Publié le par facquet

le-film-la-france.jpgLa vitalité retrouvée du cinéma français saute aux yeux.  La France de Serge Bozon  (2007, prix Jean Vigo),  en est le plus bel exemple. Juste retour des choses pour un honnête homme et un auteur prometteur.
Le cadre : l'Est de la France durant la Première guerre mondiale. Camille (Sylvie Testud, idoine ; Sylvie têtue ), vit à l'arrière front ; elle attend dans la douleur et l'impatience le retour de François, son mari, parti au combat, ; il ne donne plus de nouvelles, ou si peu. Grimée en garçon, camille part à sa recherche. Sur la route, elle croise un bataillon français en déroute, commandée par un lieutenant d'une tendre rigueur (Pascal Gréggory, parfait). Chemin faisant, les poilus l'adoptent petit à petit : camille est du nombre. En avant ! Après moult tribulations, madame retrouve monsieur, , quant à la patrouille, l'errance se poursuit.
Le filme lorgne dans bien des directions. Perd le Nord, se retrouve à l'Ouest. Bozon est avant tout un enfant de Pialat. Celui des sept épisodes de La Maisons des bois, un feuilleton diffusé par l'ORTF en 1971, très au-dessus du niveau habituel du genre par chez nous. Une chronique de la vie dans un village français à l'arrière du front pendant le premier conflit mondial. Un enfant de Pialat, oui, pour le phrasé des acteurs, l'interprétation même, la vérité humaine des détails quotidiens. Les fantassins de l'un semblent tout droit sortis de la fiction de l'autre. Troublant mimétisme. La lumière, le son, la photographie, l'environnment champêtre, tout concorde, ou presque.
Une fraternité d'armes, mais pas uniquement. Des coudoiements familiers et quotidiens nait une profonde fraternité humaine. de la formation, dans l'épreuve et l'adversité, d'une communauté de destin, déferlent des vagues de tendresse fraternelles.
Bozon et Pialat laissent voir là leur attachement à l'espèce humaine. A cet égard, Bozon ne filme pas un groupe indistinct, une troupe homogène, loin s'en faut. Chacun prend et trouve sa place, avec en sus : un rôle à jouer. Une égalité de traitement doublée d'une certaine liberté d'action. Un sacré tour de force de la part d'un jeune cinéaste qui ne manque pas de culot. Une réussite bouleversante. Une maîtrise du portrait saisissante.
Ces hommes sont des déserteurs, pas des planqués. Osons le dire : des résistants. Un trauma les a poussés dans un univers parallèle. Ils sont devenus les vigies d'un monde devenu fou furieux.

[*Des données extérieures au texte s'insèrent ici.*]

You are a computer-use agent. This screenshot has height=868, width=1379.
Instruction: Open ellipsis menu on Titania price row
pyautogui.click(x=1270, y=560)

Serge Bozon est d'une part parvenu à "dépayser" la France, d'autre part à rendre atemporelle cette objection de conscience sans âge face à la folie humaine guerrière. "Le vent se lève, il faut tenter de vivre" a écrit un jour Paul Valéry, et de résister pourrions nous ajouter. Ces soldats sont d'une certaine manière des hommes de résistance, des récalcitrants portés par le courage et une forme de philantropie.

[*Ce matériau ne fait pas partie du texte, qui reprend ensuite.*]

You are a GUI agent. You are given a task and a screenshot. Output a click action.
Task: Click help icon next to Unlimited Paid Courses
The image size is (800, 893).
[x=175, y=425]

Soudain l'étrange bataillon au protocole indéterminé se métamorphose en petit orchestre sulvestre, chacun extrait de son barda un instrument fait de bric ret de broc, troubadours d'un small band psychédélique. Ils entonnent une pop des sixties ; les chansons sont interprétées en direct en plein champ : une musique apaisante et protectrice, une façon comme une autre de faire le point (c'est cardinal). Le naturalisme redondant d'un certain cinéma français est ainsi dynamité par un détour détonant par Demy, moins dans la tonalité du récit, que dans un même goût du risque, de la rupture, une même audace libre (libertaire ?), loufoque, bizarre aussi, violente parfois. Bozon a sans doute vu Lady Oscar (1979) du cinéaste nantais, où dans la France de 1785, une noble déguisée en homme sillonne le pays en tous sens. Demy, mais pas tout entier, toutefois. La France invente sa propre grammaire, et le fait bien.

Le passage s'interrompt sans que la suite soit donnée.